(Verilen Metin)
• Sonuç bulunamadı

BÖLÜM 2: 1980 SONRASI TÜRK RESMİNDE FİGÜRATİF EĞİLİMLER

2.4. Gerçeküstücüler

Gerçeküstücülük nesnelerin gözle görünen fiziksel özelliklerinde varolan herhangi bir olguyu değiştirmekle değil maddenin derinlikleriyle ve düşünce biçimi ile ilgilidir. Tümüyle mistisizm üzerine kurgulanmaktadır. Gerçeküstücülük düşünsel bir madde olmadığı gibi ne bir ruh ne de manevi bir metadır (Ersoy, 1998:131). Birbirinin zıddı olan her şeyin düşle gerçeğin, ölümün, geçmişle-geleceğin, alçakla yükseğin karşıt olarak görülebileceği manevi bir noktanın varlığını göstermektedir.

1980'den sonra gerçeküstücü anlayışta görülen yoğunlaşma, 1990'larda genç sanatçıların farklı yaklaşımlarıyla, anlatım zenginliğini ortaya koymuştur. Üst üste bindirilmiş anlatım planları ile resimsel mekanın zenginleştirilmesi, teknik açıdan kurgusal yöntemini de yapıtlarında yansıtan sanatçılarımızın başlıcaları şunlardır:

Resimlerinde gerçeküstücü ifadeler taşıyan Kayıhan Keskinok yerçekiminden kurtarılmış bir mekan içinde figüratif düzen çeşitlerinin ritm kaynakları üzerine çalışmalarını temellendirmektedir.

“Resimsel anlatımını masalsı öğelerle zenginleştirerek imgelem gücünün yumuşak labirentleri içinde dolaşmakta, tatlı uçuk rahatlatıcı bir atmosfer içinde simgeler ve soyutlamalarla bir ritmi ve müzikselliği olan bir anlatıma ulaşmaktadır. Düşsel ve romantik bir gerçeküstü çizgi de düğünler, Lunaparklar, gece kulüpleri sevgi ve sevinç içinde işlenmekte, yaşamı kavga ve çekişmelerin dışına çekerek, dostlukla idealize etmektedir. Figürler ve simgeler lekesel olarak kendiliğinden oluşuvermiş etkisi yaratarak uzaysal bir

mekan içinde kat kat açılan renk yüzeyleri farklı planlar oluşturmakta, ve bu mekan içinde kontrast ritmik devinimler, uçucu etkilerle öznel bir anlatım üslubuna ulaşmaktadır” (Ersoy, 1998:131).

Piksel koordinatı konumlandırma verileri:

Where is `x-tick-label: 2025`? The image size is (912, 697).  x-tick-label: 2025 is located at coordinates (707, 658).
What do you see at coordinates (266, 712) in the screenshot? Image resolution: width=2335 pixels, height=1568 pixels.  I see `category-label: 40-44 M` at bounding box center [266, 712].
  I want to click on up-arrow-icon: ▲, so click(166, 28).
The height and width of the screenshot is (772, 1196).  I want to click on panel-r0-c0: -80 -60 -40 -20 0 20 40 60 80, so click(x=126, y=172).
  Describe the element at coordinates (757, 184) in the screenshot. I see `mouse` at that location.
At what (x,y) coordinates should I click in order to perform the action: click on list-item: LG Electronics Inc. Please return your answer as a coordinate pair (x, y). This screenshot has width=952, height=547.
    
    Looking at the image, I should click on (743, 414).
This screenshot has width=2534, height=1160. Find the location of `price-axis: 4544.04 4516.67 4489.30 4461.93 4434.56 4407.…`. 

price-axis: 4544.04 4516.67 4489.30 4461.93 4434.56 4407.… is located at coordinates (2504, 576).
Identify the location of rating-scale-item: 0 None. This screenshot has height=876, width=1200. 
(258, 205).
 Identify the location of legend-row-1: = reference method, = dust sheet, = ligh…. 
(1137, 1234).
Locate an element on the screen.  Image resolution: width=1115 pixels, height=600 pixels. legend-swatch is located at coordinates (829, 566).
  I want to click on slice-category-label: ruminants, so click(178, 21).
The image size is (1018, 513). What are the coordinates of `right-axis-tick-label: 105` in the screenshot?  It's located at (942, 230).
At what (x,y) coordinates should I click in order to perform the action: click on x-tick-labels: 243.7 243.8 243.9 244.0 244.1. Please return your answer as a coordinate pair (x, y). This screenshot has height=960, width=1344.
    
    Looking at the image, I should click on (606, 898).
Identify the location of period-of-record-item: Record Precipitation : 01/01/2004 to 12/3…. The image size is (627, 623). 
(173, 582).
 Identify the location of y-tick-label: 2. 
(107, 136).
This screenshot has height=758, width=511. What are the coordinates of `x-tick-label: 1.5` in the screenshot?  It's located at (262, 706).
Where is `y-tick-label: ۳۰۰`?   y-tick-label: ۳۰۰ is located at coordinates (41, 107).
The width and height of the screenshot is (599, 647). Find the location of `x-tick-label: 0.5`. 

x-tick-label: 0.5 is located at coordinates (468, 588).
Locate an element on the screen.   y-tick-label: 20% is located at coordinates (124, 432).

(Görevler ve Alıştırmalar)
A. Gerçeküstücülük metnine göre gerçeküstücülük tümüyle neyin üzerine kurgulanmaktadır?
B. Gerçeküstücülük metninde "1980'den sonra gerçeküstücü" ifadesinden başlayıp "üzerine çalışmalarını temellendirmektedir." ifadesi de dahil olmak üzere bölümü aynen yeniden yazınız.
C. Gerçeküstücülük metnini kaldığı yerden sürdürünüz.
Bu veriler başka bir kaynaktan alınmıştır.

(Alıştırma Sonuçları)
A. Mistisizm üzerine.

B.
1980'den sonra gerçeküstücü anlayışta görülen yoğunlaşma, 1990'larda genç sanatçıların farklı yaklaşımlarıyla, anlatım zenginliğini ortaya koymuştur. Üst üste bindirilmiş anlatım planları ile resimsel mekanın zenginleştirilmesi, teknik açıdan kurgusal yöntemini de yapıtlarında yansıtan sanatçılarımızın başlıcaları şunlardır:

Resimlerinde gerçeküstücü ifadeler taşıyan Kayıhan Keskinok yerçekiminden kurtarılmış bir mekan içinde figüratif düzen çeşitlerinin ritm kaynakları üzerine çalışmalarını temellendirmektedir.

C.
Resim 43. Kayıhan Keskinok, Düğün Töreni, 60x70cm. Tuval Üzerine Yağlıboya.

Sanatçı için kitabında Sezer Tansuğ; Sanatçılar arasında Kayıhan Keskinok'un yerel temalara gösterdiği ilgi, bazı düzen ve renk değerlerini içeren tuvallerini yansıtmıştır (Tansuğ, 1986:284). Diye bahsediyor.

Gerçeküstücüsü bir üslupta çalışan Nuri Abaç geleneksellik ile çağdaşı bir arada evrenselliğe ulaştırmayı hedefleyen bir sanatçıdır. Çalışmalarında Minyatür etkileri çağdaş bir yorumla uygulamakta, ele aldığı her konuya düşsel ve masalsı bir hava katmaktadır.

Resim 44. Nuri Abaç, 50x60cm. Tuval Üzerine Yağlıboya.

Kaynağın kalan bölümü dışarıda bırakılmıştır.